Records of locating words and elements:
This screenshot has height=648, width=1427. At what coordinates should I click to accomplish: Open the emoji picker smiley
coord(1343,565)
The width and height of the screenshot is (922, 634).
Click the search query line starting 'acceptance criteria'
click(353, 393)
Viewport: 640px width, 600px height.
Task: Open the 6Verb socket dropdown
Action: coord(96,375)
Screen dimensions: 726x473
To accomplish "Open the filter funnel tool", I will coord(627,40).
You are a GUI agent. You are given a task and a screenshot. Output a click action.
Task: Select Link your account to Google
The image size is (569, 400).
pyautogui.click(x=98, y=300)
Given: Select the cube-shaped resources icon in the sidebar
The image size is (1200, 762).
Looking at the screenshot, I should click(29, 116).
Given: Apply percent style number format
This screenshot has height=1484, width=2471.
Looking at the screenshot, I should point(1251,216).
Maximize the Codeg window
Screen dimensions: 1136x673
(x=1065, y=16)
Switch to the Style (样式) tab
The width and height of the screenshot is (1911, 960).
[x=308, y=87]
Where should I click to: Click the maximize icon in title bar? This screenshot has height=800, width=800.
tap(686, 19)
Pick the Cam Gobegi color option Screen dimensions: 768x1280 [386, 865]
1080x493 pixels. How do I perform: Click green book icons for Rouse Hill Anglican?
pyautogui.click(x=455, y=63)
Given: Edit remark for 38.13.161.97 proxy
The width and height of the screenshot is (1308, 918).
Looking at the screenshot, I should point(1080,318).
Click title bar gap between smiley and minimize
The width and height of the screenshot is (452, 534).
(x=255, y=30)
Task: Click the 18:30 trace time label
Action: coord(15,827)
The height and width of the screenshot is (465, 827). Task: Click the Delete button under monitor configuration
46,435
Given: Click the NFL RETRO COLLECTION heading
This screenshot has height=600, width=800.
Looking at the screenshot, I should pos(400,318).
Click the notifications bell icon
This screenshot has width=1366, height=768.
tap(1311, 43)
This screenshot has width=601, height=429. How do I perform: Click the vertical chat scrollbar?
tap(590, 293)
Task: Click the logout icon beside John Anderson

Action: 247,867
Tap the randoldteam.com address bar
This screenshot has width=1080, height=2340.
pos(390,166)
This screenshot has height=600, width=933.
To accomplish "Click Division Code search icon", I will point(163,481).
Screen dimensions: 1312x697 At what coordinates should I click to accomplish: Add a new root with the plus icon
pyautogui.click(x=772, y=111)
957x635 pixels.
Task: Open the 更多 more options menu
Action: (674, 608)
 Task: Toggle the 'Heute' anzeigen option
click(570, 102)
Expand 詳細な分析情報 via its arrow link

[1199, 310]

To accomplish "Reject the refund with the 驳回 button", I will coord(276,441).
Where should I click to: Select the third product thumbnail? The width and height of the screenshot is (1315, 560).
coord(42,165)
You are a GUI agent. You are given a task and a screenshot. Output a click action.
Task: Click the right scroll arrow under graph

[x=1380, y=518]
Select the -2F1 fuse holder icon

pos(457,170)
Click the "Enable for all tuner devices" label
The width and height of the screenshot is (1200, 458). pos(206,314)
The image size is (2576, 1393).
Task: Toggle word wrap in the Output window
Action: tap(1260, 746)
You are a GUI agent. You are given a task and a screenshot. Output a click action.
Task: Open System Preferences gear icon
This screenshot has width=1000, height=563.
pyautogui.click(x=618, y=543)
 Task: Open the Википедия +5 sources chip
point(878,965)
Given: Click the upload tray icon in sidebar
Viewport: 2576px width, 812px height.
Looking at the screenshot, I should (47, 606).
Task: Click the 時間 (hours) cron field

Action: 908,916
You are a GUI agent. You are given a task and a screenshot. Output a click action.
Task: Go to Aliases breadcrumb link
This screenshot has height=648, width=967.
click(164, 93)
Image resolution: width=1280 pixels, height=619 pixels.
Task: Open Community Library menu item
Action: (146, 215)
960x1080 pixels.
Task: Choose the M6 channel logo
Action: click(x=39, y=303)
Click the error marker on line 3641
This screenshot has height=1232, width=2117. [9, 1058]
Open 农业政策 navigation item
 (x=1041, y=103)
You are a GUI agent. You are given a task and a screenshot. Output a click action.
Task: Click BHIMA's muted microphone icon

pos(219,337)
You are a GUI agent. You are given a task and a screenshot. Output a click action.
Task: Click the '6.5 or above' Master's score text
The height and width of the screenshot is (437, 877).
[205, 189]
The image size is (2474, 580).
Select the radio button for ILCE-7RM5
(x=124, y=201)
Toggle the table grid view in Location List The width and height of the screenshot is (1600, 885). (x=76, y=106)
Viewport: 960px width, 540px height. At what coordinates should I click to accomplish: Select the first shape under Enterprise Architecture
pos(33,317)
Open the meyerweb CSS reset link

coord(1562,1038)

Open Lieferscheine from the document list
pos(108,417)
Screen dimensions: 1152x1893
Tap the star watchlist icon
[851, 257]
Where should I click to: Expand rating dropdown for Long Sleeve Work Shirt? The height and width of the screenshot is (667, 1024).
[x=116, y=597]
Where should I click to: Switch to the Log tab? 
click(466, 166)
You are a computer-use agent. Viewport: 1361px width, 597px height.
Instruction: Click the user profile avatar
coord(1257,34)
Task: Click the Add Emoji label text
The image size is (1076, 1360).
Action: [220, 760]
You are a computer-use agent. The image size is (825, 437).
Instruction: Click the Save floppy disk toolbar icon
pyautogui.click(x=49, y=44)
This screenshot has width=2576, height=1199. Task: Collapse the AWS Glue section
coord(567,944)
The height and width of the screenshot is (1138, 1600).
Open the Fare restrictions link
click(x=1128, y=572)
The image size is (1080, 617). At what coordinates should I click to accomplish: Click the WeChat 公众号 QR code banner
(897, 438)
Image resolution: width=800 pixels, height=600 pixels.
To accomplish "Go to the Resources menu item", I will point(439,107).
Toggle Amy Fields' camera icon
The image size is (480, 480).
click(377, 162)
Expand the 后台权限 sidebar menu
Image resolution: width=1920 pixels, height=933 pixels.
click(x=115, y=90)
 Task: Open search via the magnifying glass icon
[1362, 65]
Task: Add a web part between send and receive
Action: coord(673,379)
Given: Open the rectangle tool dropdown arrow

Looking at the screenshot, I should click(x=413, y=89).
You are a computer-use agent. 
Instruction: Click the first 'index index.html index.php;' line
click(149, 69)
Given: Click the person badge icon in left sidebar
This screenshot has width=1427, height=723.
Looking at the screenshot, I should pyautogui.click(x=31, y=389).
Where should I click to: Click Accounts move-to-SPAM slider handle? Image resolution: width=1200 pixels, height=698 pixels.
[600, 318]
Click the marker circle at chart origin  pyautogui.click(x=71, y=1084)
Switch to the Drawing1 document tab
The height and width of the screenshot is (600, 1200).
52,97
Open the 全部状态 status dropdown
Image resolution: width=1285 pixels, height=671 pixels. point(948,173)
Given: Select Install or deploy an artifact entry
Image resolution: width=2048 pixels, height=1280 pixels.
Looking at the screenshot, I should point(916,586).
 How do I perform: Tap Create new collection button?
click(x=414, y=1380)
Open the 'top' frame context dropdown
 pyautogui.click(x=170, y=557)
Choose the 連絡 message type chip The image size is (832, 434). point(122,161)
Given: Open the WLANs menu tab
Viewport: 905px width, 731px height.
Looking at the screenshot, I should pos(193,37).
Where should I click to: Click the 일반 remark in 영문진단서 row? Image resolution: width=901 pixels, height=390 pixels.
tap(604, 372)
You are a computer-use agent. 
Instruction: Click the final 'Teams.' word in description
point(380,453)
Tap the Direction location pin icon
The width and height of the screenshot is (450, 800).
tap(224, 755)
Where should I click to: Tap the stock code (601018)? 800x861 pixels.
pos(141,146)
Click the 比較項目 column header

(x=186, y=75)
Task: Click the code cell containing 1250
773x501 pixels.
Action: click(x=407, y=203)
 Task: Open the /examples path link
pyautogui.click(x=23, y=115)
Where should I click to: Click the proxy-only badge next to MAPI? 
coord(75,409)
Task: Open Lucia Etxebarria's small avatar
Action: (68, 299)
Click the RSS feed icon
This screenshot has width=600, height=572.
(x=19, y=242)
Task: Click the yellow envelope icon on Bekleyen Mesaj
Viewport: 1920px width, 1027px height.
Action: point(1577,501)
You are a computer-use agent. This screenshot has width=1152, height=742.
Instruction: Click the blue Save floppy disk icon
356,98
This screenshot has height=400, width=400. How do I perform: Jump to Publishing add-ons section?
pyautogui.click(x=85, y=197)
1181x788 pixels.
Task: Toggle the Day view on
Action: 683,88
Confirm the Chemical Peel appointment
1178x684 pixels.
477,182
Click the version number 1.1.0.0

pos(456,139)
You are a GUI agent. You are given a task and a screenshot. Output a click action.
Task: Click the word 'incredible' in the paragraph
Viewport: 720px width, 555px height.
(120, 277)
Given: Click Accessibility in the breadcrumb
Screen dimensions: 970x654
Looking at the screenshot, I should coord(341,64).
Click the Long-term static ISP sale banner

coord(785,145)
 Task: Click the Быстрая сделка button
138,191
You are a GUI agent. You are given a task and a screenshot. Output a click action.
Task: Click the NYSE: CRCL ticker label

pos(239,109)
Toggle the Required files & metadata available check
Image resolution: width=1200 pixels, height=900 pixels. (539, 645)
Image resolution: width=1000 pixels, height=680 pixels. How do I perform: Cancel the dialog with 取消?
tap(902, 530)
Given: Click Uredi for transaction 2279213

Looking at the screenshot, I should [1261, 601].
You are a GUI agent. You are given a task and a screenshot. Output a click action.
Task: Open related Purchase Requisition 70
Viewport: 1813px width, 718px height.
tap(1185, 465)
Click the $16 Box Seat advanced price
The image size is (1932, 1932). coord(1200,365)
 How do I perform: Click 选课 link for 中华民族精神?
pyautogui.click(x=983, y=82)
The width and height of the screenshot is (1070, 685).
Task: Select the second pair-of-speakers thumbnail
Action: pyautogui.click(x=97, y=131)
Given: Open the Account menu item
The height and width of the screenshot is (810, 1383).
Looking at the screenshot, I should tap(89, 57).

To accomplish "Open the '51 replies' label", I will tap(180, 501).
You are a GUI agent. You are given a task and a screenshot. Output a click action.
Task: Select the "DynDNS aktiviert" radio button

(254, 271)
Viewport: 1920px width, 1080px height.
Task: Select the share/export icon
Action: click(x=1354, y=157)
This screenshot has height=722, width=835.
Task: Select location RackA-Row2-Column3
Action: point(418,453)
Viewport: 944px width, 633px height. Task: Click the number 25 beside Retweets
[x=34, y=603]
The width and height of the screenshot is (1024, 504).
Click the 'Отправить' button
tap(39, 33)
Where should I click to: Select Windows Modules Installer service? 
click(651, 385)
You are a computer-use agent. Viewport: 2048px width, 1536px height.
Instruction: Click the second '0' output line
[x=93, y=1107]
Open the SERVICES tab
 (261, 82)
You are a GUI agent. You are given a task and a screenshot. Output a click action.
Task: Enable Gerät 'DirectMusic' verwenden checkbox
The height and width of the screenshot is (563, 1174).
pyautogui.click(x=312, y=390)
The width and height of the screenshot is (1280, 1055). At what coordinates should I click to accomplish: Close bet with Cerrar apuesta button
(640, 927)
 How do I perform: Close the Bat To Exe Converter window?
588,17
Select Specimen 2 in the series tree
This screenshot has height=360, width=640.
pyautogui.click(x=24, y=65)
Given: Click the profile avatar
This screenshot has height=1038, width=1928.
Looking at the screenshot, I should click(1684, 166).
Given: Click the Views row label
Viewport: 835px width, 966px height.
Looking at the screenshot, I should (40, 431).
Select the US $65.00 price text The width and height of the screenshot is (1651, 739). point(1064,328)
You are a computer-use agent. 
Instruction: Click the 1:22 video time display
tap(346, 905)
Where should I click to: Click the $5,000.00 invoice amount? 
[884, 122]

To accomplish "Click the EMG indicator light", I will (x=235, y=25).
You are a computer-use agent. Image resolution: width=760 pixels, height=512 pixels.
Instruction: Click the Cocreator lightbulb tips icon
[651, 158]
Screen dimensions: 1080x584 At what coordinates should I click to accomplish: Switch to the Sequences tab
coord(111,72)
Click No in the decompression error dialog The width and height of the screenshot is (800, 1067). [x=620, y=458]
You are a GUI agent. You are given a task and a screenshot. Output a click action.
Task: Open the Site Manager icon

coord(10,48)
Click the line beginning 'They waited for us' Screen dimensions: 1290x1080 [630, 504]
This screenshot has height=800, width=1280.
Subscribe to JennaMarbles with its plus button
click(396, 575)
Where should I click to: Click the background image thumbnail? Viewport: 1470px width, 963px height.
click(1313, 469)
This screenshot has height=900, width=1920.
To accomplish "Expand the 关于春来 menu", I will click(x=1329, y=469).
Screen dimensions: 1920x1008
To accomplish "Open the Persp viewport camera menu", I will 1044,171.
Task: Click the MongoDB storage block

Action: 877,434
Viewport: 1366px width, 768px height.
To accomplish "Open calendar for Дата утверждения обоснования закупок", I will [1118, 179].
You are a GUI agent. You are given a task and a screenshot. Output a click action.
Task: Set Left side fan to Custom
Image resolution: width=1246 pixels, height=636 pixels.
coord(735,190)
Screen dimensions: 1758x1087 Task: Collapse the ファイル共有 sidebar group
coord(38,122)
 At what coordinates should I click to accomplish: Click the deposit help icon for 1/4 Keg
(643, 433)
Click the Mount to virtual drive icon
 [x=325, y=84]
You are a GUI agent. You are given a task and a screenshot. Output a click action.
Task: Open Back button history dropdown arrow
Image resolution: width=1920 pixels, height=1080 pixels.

**What you will do:** Copy out everything from the line containing "Toggle the Required" down to the line containing "Looking at the screenshot, I should [1261, 601].", swapping "dialog" for "window" and keeping everything else unchanged.

**Worked solution:**
Toggle the Required files & metadata available check
Image resolution: width=1200 pixels, height=900 pixels. (539, 645)
Image resolution: width=1000 pixels, height=680 pixels. How do I perform: Cancel the window with 取消?
tap(902, 530)
Given: Click Uredi for transaction 2279213

Looking at the screenshot, I should [1261, 601].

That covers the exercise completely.